To translate the words into English, we need to use Duolingo’s built-in dictionary. I ran into a problem where I couldn’t automate the translation using the dictionary as the number of words exceeded its capacity. To avoid this, I made a generator to split the list of words into manageable chunks.
def splitlist(mylist, chunk_size):
"""
define a generator to split the list of words to be translated
to chunks (to prevent 'Exception: Could not get translations'
caused by long lists)
"""
return [
mylist[offs: offs + chunk_size] for
offs in range(0, len(mylist), chunk_size)
]
word_list = splitlist(vocab_df['word_string'].tolist(), 500)
Since the translations are done in chunks, all translations have to be merged.
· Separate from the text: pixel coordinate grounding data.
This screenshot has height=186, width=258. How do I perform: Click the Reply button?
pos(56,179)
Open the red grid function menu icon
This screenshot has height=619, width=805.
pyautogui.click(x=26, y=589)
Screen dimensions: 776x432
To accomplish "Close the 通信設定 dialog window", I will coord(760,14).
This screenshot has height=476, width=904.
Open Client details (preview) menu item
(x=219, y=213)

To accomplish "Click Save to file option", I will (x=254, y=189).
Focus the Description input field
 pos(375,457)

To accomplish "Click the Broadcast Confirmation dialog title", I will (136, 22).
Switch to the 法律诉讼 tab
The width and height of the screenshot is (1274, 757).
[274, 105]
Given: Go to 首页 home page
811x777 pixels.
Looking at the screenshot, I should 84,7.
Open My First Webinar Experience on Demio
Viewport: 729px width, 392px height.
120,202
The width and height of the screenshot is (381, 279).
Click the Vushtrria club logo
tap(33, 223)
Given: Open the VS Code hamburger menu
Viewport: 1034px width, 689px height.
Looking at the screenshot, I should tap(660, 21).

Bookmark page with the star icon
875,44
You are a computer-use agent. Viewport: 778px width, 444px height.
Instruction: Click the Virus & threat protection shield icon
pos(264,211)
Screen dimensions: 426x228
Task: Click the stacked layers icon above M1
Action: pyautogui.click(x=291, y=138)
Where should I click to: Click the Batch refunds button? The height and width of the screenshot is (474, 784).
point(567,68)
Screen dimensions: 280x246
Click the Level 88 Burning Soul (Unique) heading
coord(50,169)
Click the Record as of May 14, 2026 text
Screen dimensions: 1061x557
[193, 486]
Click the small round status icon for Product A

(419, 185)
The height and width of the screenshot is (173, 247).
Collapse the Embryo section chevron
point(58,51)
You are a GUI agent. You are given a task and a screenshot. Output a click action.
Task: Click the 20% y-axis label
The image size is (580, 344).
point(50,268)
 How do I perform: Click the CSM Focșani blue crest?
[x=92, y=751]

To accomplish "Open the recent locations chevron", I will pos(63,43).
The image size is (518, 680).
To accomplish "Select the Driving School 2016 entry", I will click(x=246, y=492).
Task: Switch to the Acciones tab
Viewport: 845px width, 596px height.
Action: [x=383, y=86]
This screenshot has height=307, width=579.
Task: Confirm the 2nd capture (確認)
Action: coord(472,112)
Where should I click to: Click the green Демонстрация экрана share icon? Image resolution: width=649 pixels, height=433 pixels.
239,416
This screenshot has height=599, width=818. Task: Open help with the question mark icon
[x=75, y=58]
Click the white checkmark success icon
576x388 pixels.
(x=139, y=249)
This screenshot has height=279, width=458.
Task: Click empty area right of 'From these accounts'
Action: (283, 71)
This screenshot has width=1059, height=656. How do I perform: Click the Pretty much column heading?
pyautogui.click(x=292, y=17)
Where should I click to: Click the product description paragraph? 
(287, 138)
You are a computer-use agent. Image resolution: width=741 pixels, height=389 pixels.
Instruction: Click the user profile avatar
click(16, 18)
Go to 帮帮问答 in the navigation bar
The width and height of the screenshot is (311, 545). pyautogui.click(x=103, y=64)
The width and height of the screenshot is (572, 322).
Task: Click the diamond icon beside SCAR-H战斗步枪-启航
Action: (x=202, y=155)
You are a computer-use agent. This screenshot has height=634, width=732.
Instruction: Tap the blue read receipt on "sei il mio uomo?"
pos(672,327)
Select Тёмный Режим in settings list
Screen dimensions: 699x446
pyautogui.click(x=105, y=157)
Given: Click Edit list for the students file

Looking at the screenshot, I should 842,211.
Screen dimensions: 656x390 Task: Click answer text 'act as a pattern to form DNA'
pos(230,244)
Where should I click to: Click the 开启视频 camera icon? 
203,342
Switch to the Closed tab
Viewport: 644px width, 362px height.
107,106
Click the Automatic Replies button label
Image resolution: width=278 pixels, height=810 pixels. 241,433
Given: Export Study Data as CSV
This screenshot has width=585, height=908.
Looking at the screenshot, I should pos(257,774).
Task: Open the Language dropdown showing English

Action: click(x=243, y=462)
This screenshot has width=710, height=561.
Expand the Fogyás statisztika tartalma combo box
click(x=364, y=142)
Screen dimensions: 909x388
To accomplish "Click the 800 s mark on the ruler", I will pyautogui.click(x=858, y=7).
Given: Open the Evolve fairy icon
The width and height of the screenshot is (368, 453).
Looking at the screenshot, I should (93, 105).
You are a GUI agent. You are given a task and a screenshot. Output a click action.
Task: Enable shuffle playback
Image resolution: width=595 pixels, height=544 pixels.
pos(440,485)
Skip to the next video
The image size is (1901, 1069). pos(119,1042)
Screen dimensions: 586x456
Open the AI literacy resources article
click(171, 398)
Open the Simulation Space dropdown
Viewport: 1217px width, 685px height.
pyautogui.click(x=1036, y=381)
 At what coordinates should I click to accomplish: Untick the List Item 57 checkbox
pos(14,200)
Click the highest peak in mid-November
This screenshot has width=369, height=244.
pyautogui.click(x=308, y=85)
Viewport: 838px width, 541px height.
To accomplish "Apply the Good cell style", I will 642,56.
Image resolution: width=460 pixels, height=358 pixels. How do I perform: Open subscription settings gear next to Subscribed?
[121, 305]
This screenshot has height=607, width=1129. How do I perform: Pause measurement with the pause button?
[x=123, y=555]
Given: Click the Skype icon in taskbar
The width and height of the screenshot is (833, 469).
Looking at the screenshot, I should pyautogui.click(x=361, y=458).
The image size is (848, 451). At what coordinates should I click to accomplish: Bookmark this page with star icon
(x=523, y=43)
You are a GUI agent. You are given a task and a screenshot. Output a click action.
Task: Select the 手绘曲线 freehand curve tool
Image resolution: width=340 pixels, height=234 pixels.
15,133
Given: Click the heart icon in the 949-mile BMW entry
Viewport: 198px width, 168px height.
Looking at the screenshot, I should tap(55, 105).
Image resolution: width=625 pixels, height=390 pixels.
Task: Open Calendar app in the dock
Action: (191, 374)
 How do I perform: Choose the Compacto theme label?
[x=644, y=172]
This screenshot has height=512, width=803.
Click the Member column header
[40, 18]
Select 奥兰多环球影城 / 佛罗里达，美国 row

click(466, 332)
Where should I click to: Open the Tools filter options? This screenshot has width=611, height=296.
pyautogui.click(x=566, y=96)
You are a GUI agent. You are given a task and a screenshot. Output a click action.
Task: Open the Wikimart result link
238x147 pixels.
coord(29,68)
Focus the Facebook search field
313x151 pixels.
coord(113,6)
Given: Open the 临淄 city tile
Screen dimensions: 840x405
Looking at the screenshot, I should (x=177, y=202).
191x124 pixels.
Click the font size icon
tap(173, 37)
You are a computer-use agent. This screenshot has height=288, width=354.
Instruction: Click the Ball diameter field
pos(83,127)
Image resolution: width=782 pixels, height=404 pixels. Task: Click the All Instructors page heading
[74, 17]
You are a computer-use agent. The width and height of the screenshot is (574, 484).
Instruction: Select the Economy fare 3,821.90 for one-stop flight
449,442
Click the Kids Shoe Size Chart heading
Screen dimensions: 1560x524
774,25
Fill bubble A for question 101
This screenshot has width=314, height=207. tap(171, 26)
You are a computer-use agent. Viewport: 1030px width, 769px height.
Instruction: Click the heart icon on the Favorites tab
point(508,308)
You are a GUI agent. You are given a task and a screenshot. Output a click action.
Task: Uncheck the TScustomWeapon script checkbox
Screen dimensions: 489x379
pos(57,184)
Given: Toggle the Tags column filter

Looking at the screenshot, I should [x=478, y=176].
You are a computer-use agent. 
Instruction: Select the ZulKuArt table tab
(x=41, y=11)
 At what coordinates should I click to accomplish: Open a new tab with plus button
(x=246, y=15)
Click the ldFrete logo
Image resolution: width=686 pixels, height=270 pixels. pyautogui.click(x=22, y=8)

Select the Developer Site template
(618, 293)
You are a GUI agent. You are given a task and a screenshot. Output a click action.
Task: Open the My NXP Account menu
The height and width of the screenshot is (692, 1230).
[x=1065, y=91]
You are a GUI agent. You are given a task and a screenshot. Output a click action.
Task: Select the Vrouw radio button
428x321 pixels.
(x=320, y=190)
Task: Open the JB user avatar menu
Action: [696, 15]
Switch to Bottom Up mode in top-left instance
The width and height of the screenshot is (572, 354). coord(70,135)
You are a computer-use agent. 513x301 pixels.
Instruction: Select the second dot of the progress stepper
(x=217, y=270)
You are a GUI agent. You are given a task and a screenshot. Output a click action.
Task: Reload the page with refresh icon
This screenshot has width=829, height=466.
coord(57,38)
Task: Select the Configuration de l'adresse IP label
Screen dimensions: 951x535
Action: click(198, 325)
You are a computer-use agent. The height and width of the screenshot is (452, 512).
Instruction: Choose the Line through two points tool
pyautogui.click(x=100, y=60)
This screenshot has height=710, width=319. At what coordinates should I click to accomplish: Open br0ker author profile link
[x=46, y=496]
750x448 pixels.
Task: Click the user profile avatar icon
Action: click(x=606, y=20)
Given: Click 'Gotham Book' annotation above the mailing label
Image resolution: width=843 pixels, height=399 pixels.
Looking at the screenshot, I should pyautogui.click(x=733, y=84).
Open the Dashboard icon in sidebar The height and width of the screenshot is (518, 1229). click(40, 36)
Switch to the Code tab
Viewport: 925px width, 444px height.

I created an empty dataframe, translated each chunk in a for
loop and concatenated the results.
All the data we need have been extracted and merged nicely into a dataframe. However, there are a lot of unnecessary columns, such as the IDs of each word and the practice time in milliseconds. I dropped these columns, sorted the values by the associated skill, then the words themselves alphabetically.